Hackers and cybercriminals are now getting more creative when attacking their targets. One method that has recently been widely used is by inserting malware in bogus applications disguised as popular applications.
Security researchers from VirusTotal recently released a list of apps that cybercriminals often use to search for victims. This method was chosen to deceive users' trust and increase the chances of a successful social engineering attack.
Some of the most widely imitated popular apps include Skype, Adobe Reader, VLC Player, 7-Zip, TeamViewer, CCleaner, Microsoft Edge, Steam, Zoom, and WhatsApp.
"One of the simplest social engineering tricks we've seen involves making malware samples look like real programs," VirusTotal said in its report, as quoted by The Hacker News, Sunday (7/8/2022).
"The icons for these programs are a key feature used to convince victims that these programs are genuine."
To further convince the target that they are downloading a harmless application, these cybercriminals also use real domains to bypass IP-based firewalls. Some of the most abused domains include discordapp[.]com, squarespace[.]com, amazonaws[.]com, mediafire[.]com, and qq[.]com.
In total, 2.5 million suspicious files downloaded from 101 domains that are included in Alexa's list of the top 1,000 websites have been detected.
Several popular platforms are also abused to spread malware. Two of them are Discord and Telegram, which are places for hosting malware as well as a means of communication for cybercriminals.

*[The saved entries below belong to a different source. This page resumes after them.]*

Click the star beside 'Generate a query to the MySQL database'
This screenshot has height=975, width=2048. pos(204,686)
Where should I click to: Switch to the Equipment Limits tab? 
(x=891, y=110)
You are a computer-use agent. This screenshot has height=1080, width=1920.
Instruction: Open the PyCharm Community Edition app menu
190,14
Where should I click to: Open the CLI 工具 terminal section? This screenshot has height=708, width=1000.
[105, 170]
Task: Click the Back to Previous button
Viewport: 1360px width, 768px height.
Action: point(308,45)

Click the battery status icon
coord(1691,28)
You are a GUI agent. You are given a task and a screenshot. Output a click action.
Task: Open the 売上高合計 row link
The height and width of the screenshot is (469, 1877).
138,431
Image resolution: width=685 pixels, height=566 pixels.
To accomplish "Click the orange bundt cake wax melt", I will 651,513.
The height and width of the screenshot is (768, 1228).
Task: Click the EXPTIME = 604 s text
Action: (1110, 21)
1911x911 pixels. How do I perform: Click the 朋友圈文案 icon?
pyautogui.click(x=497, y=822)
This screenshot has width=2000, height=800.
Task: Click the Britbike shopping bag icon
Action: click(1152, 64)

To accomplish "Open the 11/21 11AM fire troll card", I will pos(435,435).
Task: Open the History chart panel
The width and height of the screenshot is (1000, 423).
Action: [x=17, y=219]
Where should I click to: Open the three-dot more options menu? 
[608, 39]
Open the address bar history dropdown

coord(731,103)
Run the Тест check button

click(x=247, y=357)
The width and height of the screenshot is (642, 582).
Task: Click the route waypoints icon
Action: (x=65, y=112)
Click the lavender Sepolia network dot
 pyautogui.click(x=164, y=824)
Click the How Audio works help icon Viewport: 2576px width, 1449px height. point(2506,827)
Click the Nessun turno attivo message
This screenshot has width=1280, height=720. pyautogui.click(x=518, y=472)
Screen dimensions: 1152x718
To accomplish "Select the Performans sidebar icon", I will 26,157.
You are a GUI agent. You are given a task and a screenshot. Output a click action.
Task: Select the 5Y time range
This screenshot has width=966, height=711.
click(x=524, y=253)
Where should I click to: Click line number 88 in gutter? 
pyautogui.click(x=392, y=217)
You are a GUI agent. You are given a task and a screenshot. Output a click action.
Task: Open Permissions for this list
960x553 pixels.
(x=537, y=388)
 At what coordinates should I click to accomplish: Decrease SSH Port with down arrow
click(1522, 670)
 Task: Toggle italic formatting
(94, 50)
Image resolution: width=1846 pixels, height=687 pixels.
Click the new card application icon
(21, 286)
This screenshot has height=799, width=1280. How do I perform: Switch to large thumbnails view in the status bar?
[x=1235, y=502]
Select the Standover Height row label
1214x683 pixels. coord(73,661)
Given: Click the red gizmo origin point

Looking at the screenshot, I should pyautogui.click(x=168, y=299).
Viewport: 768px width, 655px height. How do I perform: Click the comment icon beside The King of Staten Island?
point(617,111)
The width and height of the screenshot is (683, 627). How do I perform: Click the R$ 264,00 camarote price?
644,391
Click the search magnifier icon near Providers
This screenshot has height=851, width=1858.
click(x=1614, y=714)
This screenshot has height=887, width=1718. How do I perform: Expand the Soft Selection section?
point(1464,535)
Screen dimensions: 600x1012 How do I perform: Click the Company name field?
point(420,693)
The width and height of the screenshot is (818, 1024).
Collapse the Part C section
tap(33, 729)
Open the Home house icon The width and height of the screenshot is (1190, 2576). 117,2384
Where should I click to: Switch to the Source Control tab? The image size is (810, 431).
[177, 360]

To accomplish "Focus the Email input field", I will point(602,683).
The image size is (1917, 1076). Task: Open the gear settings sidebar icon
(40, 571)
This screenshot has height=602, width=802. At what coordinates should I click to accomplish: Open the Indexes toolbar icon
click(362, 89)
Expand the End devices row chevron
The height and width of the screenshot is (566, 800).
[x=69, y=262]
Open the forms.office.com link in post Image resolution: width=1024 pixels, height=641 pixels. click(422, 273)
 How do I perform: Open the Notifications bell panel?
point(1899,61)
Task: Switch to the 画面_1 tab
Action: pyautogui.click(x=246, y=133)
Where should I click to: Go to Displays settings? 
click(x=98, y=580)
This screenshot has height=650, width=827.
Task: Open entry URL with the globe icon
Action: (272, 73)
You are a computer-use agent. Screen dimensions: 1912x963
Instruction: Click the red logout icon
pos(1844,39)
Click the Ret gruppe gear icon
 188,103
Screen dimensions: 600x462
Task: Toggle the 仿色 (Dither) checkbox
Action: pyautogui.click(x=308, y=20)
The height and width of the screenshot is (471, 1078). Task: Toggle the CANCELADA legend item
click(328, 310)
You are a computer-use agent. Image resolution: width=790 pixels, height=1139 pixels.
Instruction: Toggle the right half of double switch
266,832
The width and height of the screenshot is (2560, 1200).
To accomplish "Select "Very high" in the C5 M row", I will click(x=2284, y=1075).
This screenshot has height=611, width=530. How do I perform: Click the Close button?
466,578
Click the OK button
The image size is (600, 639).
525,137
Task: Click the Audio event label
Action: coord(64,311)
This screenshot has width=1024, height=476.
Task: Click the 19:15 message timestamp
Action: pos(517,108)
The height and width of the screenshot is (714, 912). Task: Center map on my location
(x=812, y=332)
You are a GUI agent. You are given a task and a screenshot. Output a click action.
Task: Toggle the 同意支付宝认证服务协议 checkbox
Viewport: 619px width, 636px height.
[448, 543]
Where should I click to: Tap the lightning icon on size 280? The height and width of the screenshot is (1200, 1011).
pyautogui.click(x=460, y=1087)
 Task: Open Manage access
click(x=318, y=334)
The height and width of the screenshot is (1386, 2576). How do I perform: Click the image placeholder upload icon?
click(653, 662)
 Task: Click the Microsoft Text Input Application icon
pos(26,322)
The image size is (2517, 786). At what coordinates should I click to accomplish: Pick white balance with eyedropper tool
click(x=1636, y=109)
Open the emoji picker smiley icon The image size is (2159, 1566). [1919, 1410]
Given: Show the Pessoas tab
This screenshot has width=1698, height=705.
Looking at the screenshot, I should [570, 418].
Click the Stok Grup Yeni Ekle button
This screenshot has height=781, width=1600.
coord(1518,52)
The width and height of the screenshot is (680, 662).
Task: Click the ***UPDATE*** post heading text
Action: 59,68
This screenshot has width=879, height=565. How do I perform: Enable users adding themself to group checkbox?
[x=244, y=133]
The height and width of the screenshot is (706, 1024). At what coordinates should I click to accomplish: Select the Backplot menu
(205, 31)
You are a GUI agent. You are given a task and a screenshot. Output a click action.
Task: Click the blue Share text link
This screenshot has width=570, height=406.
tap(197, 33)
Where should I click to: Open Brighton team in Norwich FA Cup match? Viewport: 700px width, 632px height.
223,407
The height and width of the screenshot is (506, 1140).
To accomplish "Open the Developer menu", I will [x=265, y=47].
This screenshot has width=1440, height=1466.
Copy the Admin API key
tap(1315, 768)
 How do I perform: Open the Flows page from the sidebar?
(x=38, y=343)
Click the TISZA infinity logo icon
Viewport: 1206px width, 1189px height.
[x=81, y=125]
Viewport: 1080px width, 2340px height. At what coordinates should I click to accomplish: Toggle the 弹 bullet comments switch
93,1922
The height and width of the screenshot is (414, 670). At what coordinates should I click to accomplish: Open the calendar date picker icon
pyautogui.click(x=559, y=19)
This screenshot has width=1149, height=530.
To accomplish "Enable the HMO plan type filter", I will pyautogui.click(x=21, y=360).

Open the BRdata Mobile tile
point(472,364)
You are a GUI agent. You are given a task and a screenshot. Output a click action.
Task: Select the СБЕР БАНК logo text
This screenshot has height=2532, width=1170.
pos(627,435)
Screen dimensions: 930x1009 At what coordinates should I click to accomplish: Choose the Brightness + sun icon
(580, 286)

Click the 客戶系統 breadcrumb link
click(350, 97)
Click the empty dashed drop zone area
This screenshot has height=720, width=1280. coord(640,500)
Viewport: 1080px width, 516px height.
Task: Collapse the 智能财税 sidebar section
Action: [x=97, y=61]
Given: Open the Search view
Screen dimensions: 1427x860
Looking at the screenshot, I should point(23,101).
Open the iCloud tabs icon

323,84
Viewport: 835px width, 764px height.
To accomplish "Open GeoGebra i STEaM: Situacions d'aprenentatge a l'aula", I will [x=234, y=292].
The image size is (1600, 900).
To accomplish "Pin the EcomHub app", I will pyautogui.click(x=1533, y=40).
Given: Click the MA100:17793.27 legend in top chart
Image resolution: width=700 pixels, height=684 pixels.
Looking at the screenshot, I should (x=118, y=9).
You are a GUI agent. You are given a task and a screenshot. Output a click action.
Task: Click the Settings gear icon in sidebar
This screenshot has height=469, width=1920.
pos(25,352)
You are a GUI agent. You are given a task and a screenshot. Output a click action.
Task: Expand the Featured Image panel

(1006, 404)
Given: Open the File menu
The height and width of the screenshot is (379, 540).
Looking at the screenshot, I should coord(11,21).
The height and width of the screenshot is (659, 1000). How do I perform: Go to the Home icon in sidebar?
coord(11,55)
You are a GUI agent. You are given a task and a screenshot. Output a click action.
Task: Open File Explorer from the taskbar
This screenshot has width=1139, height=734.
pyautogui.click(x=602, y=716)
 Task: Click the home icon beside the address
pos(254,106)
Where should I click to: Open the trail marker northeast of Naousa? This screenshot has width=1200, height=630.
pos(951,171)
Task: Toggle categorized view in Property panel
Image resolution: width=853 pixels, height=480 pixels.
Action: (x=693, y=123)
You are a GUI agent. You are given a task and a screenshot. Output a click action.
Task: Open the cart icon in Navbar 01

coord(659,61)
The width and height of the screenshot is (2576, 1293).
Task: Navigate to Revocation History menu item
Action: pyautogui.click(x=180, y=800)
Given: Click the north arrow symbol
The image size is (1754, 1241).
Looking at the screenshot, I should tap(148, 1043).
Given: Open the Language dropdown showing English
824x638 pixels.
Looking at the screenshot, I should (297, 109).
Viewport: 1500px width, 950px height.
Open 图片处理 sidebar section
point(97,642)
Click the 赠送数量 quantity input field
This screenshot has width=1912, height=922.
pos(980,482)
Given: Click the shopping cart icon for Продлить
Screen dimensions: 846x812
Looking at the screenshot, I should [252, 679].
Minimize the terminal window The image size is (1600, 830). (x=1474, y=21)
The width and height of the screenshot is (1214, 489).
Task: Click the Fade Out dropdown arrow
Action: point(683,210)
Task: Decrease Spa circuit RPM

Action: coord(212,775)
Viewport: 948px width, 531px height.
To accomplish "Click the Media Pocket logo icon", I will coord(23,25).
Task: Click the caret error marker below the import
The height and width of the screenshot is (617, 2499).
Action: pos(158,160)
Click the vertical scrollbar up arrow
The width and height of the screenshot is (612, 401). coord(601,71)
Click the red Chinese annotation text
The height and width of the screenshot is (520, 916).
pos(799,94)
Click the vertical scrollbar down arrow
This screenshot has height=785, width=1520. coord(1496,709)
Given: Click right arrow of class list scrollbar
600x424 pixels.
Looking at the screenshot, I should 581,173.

Since January 2020, VirusTotal also found 1,816 malware samples that disguised themselves as genuine applications by packaging malware in popular software installers such as Google Chrome, Malwarebytes, Zoom, Brave, Mozilla Firefox, and Proton VPN.
In addition, there are also application installers that are packaged in the form of files that are compressed with files that have been inserted with malware. One example is the original Proton VPN installer that was found with the malware that installed the Jigsaw ransomware.
Another method used by cybercriminals is to incorporate the original installer as a 'portable executable resource' into a malicious sample. So the installer will be executed when the malware is running and create the illusion that the app is working properly.